|  | ЧИТАЛЬНЫЙ ЗАЛ№4, 2003
 Геннадий Русаков СТИХИ ТАТЬЯНЕ
 
 . . .
 
 Со впалым животом (подобие легавой),
 во рту еще с утра перловки прелый вкус...
 Но я иду себе: хоть, в сущности, плюгавый,
 да только все равно
 в своей колоде туз.
 А там снега метут и липа доцветает.
 Позавчерашний май из кепки сыплет мак.
 Творец по головам солдатиков считает
 и кушает потом, как водится, форшмак.
 А я иду себе,
 такой достойно-строгий,
 такой замшелый пень с небритым кадыком,
 что ангелы в кусты сигают по дороге,
 при этом бормоча о чем-то о таком.
 Со впалым животом, а все подверстан к счету.
 Едва не околел, а все еще живу.
 И вот иду себе на смерть как на работу —
 в беспамятство, в склероз,
 к загаженному рву.
 
 
 . . .
 
 Низкое солнце садится,
 Долгие тени дрожат.
 Может, еще пригодится,
 как эти тени лежат?
 Может, в другом измеренье
 снова уколет укол...
 И померещится зренью:
 солнце, теней частокол.
 Женщина, тихое чудо,
 смотрит на пойму, лучась...
 Сорок созвездий отсюда.
 Тысячи лет до сейчас.
 Счастье, надежда, удача...
 Кто-то на миг обомрет.
 Глянет, без повода плача,
 жаркие щеки утрет.
 
 
 . . .
 
 Ты мне слабые руки при встрече на плечи кидала,
 возносилась, взлетала куда-то поверх головы.
 То под облаком пела, то басом за домом рыдала,
 почему-то на людях меня называла на «вы».
 У двора до утра хулиганили древние греки.
 Жгли валежник, мочились, плясали, отставив носок.
 Шли сто сорок столетий — как бельма, белели их веки.
 И потом копошился по склону кровавый песок.
 Нежность времени тает, но мы разглядели друг друга.
 На ветру мы печальней, и складки на шее видны.
 Пусть их греки уходят туда, где Рязань и Калуга,
 где бровастые ночи и все расстоянья страны.
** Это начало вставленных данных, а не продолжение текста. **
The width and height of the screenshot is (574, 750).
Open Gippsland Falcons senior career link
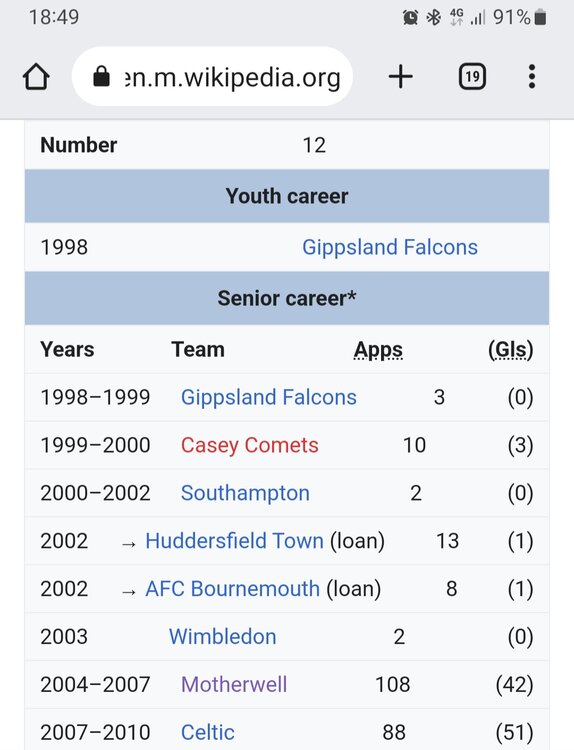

 С каждой смертью дорога теряет погонные метры.
 И дожди закипают, отчаянной синью пыля.
 По залысинам поймы толкутся вороны и ветры,
 и стрижи над Окою выписывают вензеля.
 Нет, Татьяна, не будет нам нынче спокойного лета.
 Ты под облаком ходишь — взлети и опять угляди:
 кто ушел, кто вернулся, какая сегодня примета?
 Кто живет и не умер, и чувствует время в груди?
 
 
 . . .
 
 Ах, что вы сделали с гармошкой?
 Зачем она, едва дыша,
 бредет вихляющейся стежкой,
 цветастой юбкой мельтеша?
 Зачем она ворон считает
 и вдруг срывается с руки,
 и приседает, и взлетает,
 и дробко сыплет каблуки?
 Ох, подержите кепку-душу,
 не растрясите мой пиджак!
 Сейчас я жизнь мою порушу,
 пройдусь и этак, и вот так!
 А эта музыка шальная!
 А эти низкие басы!
 И эта девка продувная
 из-под взметнувшейся косы!
 Ходи, душа, и плачь от смеха,
 и обжигайся блеском глаз!
 Такая бренная утеха —
 гармошка, счастье, низкий бас...
 
 
 
 БОЛЬШОЕ СТИХОТВОРЕНИЕ
 
 
 1.
 
 — Ты ошибся с призваньем, — мне руки мои говорят. —
 Это руки-клешни работяги, а не стихотворца:
 скобки пальцев, наждачные створы ладоней,
 чтобы схватывать и зажимать инструмент —
 плоскозубцы, канфарник, зубило, киянку,
 шпатель, кернер и тысячу прочих предметов
 для столярного дела, работ по металлу и коже,
 с напряжением мускулов, в самозабвенье труда...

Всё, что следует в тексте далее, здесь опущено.